§ Task prompt
Please print only the top portion of the entries below, ending with the line that contains "You are a computer-use agent.", exactly as written.

Saved data entries:
+ + +

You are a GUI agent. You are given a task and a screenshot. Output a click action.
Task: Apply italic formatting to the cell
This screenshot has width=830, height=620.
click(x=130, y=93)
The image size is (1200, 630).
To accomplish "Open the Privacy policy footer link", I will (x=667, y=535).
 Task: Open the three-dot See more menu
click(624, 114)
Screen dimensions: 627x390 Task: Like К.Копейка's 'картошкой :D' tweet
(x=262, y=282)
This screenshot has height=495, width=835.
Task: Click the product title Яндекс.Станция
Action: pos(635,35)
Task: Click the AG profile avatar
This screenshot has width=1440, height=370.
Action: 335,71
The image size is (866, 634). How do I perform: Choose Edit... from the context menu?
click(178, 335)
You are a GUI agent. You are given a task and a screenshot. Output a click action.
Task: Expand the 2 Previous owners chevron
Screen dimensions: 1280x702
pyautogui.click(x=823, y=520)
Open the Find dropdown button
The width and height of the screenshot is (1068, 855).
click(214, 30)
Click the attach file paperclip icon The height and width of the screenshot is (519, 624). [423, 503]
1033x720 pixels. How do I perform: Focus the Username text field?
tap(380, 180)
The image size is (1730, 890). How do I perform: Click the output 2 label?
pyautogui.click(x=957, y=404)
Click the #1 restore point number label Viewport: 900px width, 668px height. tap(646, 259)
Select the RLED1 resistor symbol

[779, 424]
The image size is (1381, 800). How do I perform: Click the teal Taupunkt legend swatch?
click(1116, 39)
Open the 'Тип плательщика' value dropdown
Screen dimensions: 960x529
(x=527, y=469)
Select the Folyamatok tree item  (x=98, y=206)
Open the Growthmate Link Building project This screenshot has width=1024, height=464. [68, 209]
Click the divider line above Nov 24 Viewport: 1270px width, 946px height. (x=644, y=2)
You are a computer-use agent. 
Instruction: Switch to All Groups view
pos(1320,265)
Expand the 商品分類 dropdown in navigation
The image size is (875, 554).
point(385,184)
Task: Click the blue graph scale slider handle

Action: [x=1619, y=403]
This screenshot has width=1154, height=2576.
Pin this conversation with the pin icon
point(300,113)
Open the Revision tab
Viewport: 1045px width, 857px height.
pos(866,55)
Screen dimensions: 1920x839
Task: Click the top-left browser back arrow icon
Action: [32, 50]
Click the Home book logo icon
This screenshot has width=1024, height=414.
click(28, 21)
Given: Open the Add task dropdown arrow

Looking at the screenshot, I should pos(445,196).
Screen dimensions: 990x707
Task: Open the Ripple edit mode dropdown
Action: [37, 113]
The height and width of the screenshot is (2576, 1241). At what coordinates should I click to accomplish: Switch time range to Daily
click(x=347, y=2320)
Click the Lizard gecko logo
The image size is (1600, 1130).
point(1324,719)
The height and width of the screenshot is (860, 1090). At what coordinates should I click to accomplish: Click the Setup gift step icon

+ + +

§ Task answer
You are a GUI agent. You are given a task and a screenshot. Output a click action.
Task: Apply italic formatting to the cell
This screenshot has width=830, height=620.
click(x=130, y=93)
The image size is (1200, 630).
To accomplish "Open the Privacy policy footer link", I will (x=667, y=535).
 Task: Open the three-dot See more menu
click(624, 114)
Screen dimensions: 627x390 Task: Like К.Копейка's 'картошкой :D' tweet
(x=262, y=282)
This screenshot has height=495, width=835.
Task: Click the product title Яндекс.Станция
Action: pos(635,35)
Task: Click the AG profile avatar
This screenshot has width=1440, height=370.
Action: 335,71
The image size is (866, 634). How do I perform: Choose Edit... from the context menu?
click(178, 335)
You are a GUI agent. You are given a task and a screenshot. Output a click action.
Task: Expand the 2 Previous owners chevron
Screen dimensions: 1280x702
pyautogui.click(x=823, y=520)
Open the Find dropdown button
The width and height of the screenshot is (1068, 855).
click(214, 30)
Click the attach file paperclip icon The height and width of the screenshot is (519, 624). [423, 503]
1033x720 pixels. How do I perform: Focus the Username text field?
tap(380, 180)
The image size is (1730, 890). How do I perform: Click the output 2 label?
pyautogui.click(x=957, y=404)
Click the #1 restore point number label Viewport: 900px width, 668px height. tap(646, 259)
Select the RLED1 resistor symbol

[779, 424]
The image size is (1381, 800). How do I perform: Click the teal Taupunkt legend swatch?
click(1116, 39)
Open the 'Тип плательщика' value dropdown
Screen dimensions: 960x529
(x=527, y=469)
Select the Folyamatok tree item  (x=98, y=206)
Open the Growthmate Link Building project This screenshot has width=1024, height=464. [68, 209]
Click the divider line above Nov 24 Viewport: 1270px width, 946px height. (x=644, y=2)
You are a computer-use agent. 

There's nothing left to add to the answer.